Who am I?
How did all this happen? How did I become this person? Why did I become this person? It makes no sense anymore. How could I think it was worth it? How could I think it was worth betraying Him for thirty pieces of silver! How could I think it was worth getting innocent blood on my hands…
Who am I?
“Traitor”, they call me. Is that what I am? “Cheat”, they call me, for they knew what I was doing with the money people gave us. But I’m no cheat, no! I was only being smarter than them.
He was always so good – helping people, healing them, teaching them. He was so good to us. But he never listened to me. He didn’t take any of my suggestions. Did I betray him? No! He betrayed me!
He called me ‘friend’, but never did what I asked Him to do.

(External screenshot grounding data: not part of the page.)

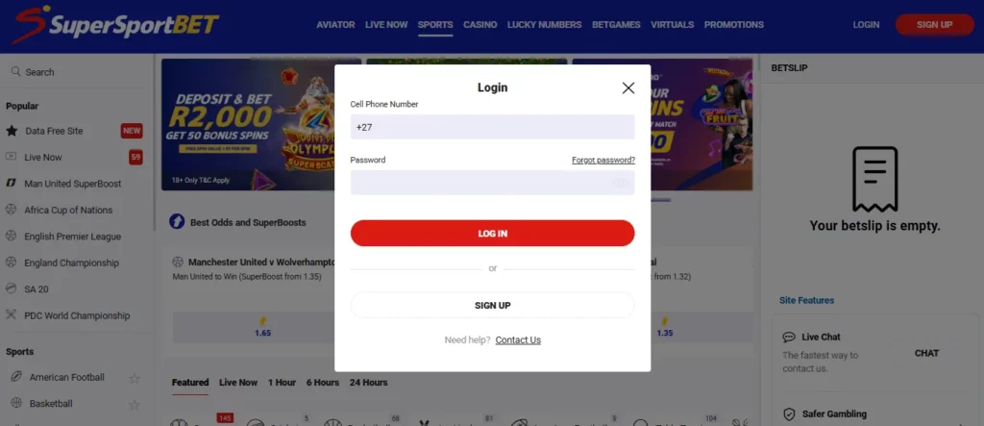
Task: Click the search magnifier icon in sidebar
Action: pos(15,71)
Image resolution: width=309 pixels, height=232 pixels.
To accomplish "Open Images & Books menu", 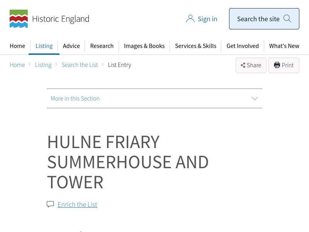I will point(144,46).
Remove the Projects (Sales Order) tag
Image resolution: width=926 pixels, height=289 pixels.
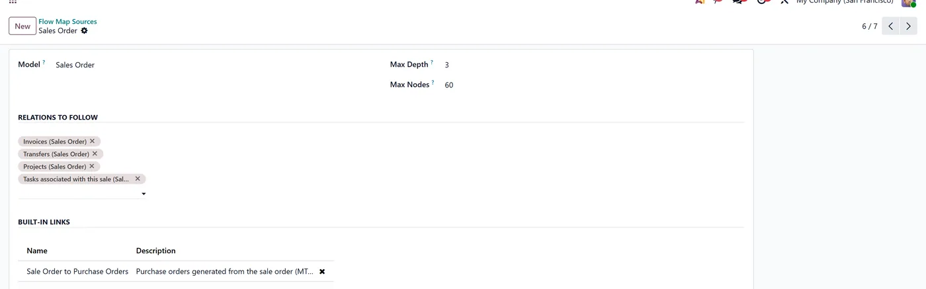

I didn’t mean to betray Him. But they were so convincing. They said they wouldn’t hurt Him. They said all I had to do was point them to who He is. They said the money would be good.
But it haunts me now. It speaks to me. It whispers out my name and tells me what I’ve done. I feel it in my soul, slowly causing me to rot from within. I cannot eat, I cannot sleep. All day long I can only think about what I have done. And I can’t live this way anymore…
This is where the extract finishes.